Just before Christmas we both got a new match named Pickler. Now this seems random, but believe it or not, it's all going to come together in a minute. Barbara emailed Mr. Pickler who sent her the name of his ancestor from McNairy County, Tennessee. Tennessee sounded promising, so I looked up the ancestor's name on I found a tree posted by someone whose name I had seen as a match on Family Tree DNA. I emailed her and found out that two more of my matches were her mother and brother, and another was someone she had matched who had similar surnames. Five matches accounted for!

Using some of the tools on FTDNA and Gedmatch, I verified that all the Pickler matches indeed had DNA in common with my Huff matches. Still didn't know how, but it was definitely there. I looked at the family trees posted by my new Pickler relatives and was confused by the fact that the surname changed from Blankenbaker to Pickler in one generation. I thought it might be a mistake, until I found out that the Pickler surname was originally Blankenbuhler or Blankenbaker. Pickler apparently was a more easily pronounced translation and contraction. I came across a great explanation of how that happened, but of course, I can't find it now. And yes, Kellie Pickler is a descendant of this family.

Doing research on the Wilhoites and Picklers, it's hard not to stumble across the Germanna Colony, because those two surnames are associated with Germanna, especially what they call the Second Colony of 1717. At about the same time that I found Germanna online, Barbara heard from another Wilhoite match who told us about the many books and articles that have been written about the Germanna Colony.

I'm certainly no expert on the Germanna Colony. Heck, I'd never heard of it a month ago. What I know I've learned online on Wikipedia and websites like What I've learned is that Virginia Governor Alexander Spottswood brought 42 colonists from Germany in 1713 to create a mining industry in Virginia. He named the colony Germanna, combining "German" with the name of Queen Anne, the ruler of Britain at the time.
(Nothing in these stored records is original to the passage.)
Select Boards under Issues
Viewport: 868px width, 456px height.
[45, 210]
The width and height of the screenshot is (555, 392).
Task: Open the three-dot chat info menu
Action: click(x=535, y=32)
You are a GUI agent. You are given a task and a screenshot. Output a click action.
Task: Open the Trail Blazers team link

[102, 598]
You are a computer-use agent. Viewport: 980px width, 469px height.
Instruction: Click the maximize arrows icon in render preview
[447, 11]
The so-called Second Colony arrived in 1717, and their story is truly bizarre. The ship's captain they hired to bring them to America used their fares to pay off his own debts, then sold the passengers (who thought they were headed to Germantown in Philadelphia) to Spottswood as indentured servants. The surnames of the 20 families, who came from the Palatinate region of Germany, include Wilhoite, Blankenbaker/Pickler, Clore (originally Klaar), Broyles (originally Breuel), and Yager. Once we knew to look for them, these names popped up everywhere in lists of surnames from our DNA matches. Using the Chromosome Browser feature on FTDNA, I think I have found the point at which dozens of us match on Chromosome 7 from position 86131629 to position 87246282. The colored lines below represent five of my brother's matches who have Germanna surnames. They line up exactly at these positions on Chromosome 7.
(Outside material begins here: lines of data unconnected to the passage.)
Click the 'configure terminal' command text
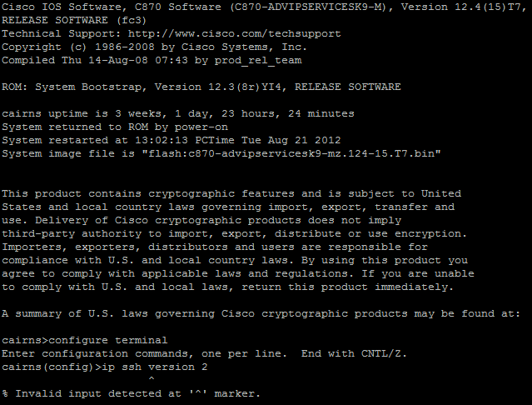The height and width of the screenshot is (405, 532). pos(108,340)
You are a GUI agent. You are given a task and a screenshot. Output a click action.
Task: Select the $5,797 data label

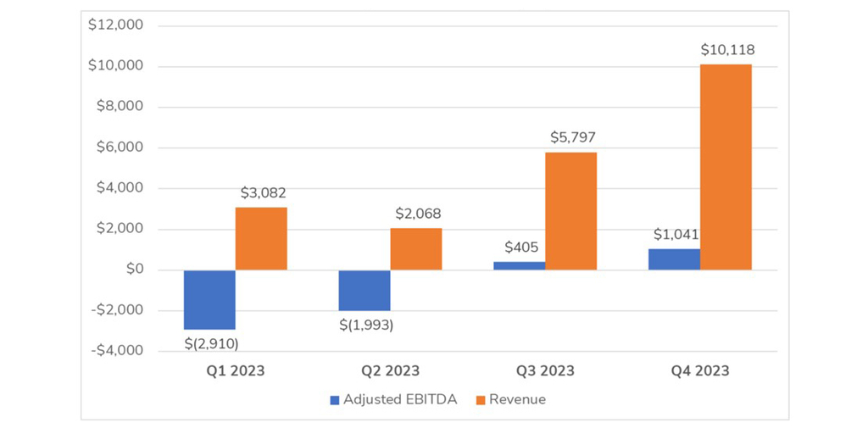click(572, 138)
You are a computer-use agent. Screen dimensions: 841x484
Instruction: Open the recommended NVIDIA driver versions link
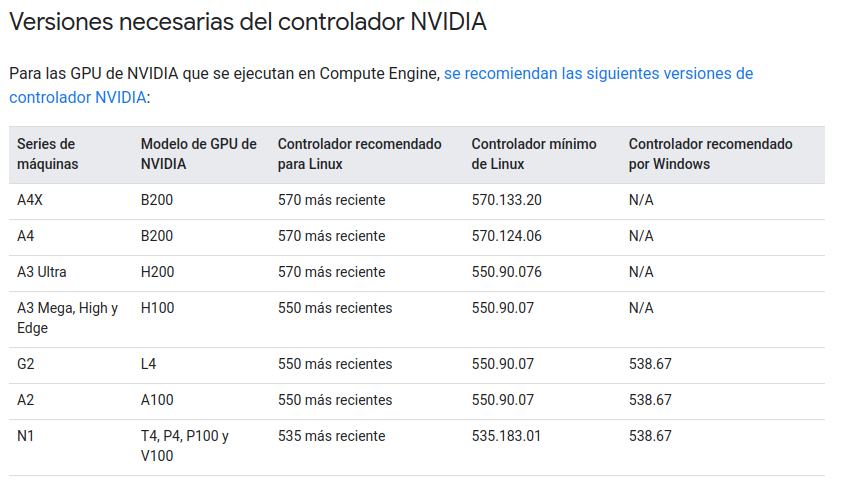coord(598,74)
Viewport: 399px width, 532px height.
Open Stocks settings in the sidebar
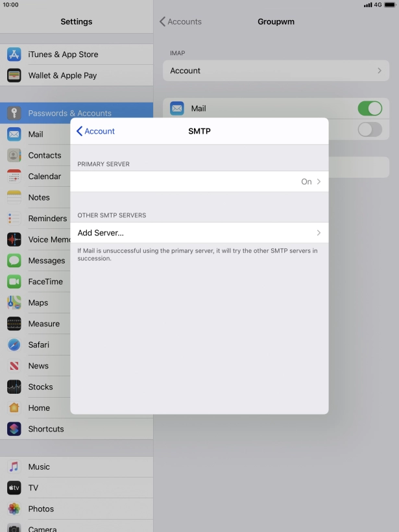(x=40, y=387)
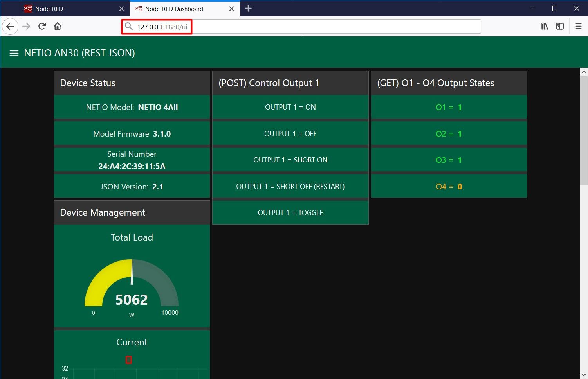Turn off output using OUTPUT 1 = OFF
The width and height of the screenshot is (588, 379).
[x=290, y=133]
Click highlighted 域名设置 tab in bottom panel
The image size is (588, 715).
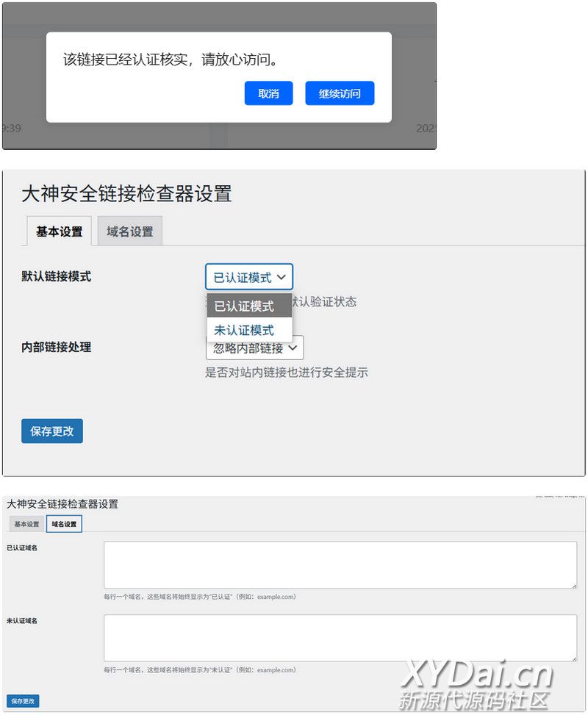pyautogui.click(x=64, y=524)
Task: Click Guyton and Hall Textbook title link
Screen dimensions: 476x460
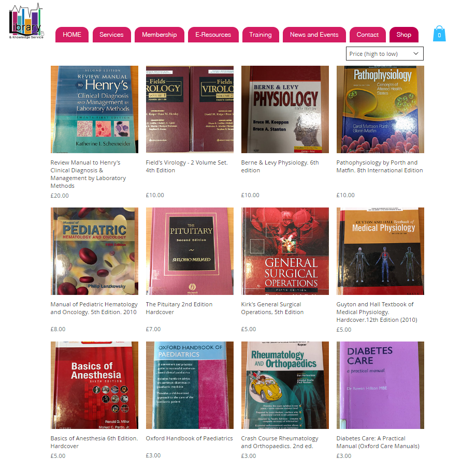Action: (377, 312)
Since so many Huff cousins from different branches seem to have these same matches, we think that perhaps the Germanna lineage came into our Huff family with Susanna or "Sookie," the wife of William Nathan Huff. For years and on many trees, Susannah was given the maiden name Toney, but no-one ever seemed to have any proof of that. We know that branches of the Wilhoit and Broyles families lived in Greene Co., TN, and so did someone that eventually ended up in Jackson Co.--Barbara's ancestor Enoch Carter. He was a neighbor to the Huffs in Jackson Co. and had a relationship later in life with Sookie. Barbara thinks that Sookie may have been a Wilhoit or Broyles who came to Jackson Co. with Enoch and his wife, perhaps as a servant. There she met and married William Nathan Huff.
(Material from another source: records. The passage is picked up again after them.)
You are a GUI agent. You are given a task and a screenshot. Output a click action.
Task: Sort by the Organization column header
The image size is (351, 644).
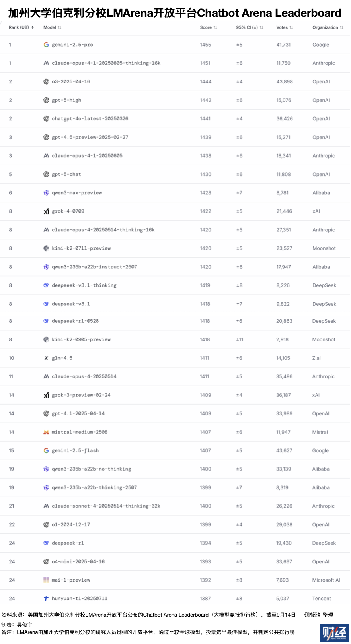(328, 27)
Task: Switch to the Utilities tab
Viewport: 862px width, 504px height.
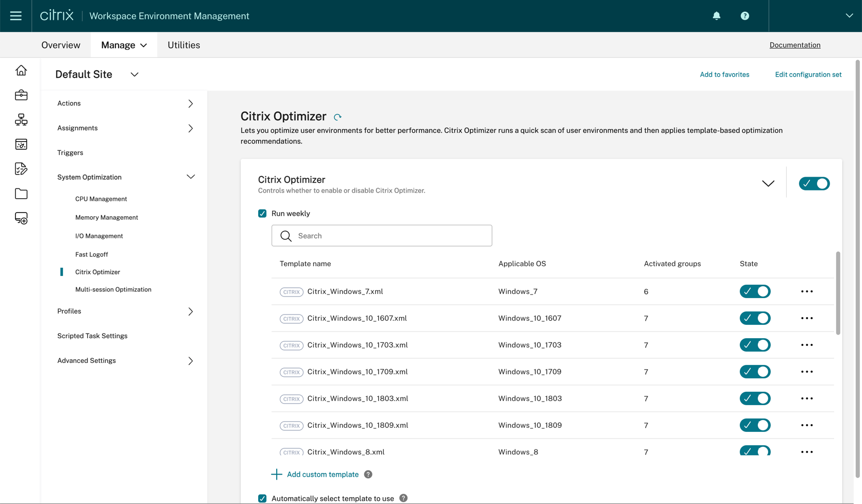Action: pos(183,45)
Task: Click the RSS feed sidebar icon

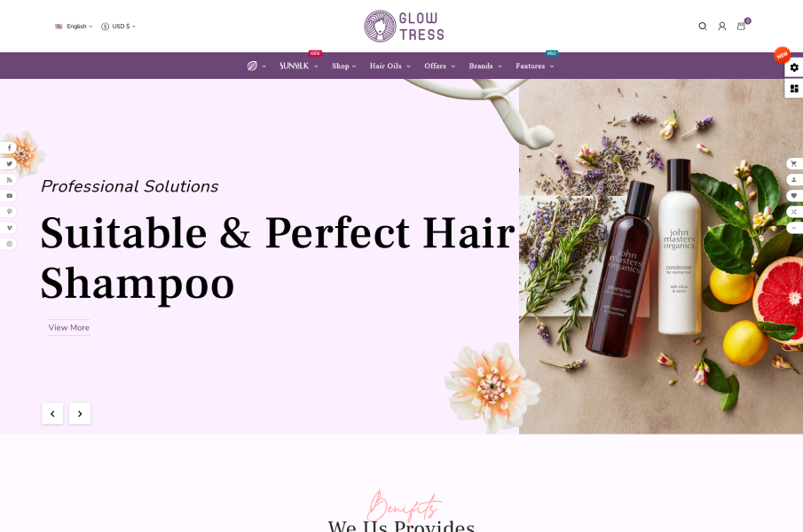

Some of my new relatives also match in much larger segments on Chromosome 19. Remember when I said I had found a dozen new cousins who matched on Chromosome 19? Well, it turns out they are also Germanna descendants.

We still have ends to tie up and further data may bring us to different conclusions, but we would never have known without DNA that we had any connection to Germanna's Second Colony. My brother and I even plan to modify our trip to North Carolina this summer and travel north into Virginia to visit the site of the Germanna Colony, about an hour and a half south and west of Washington, D.C.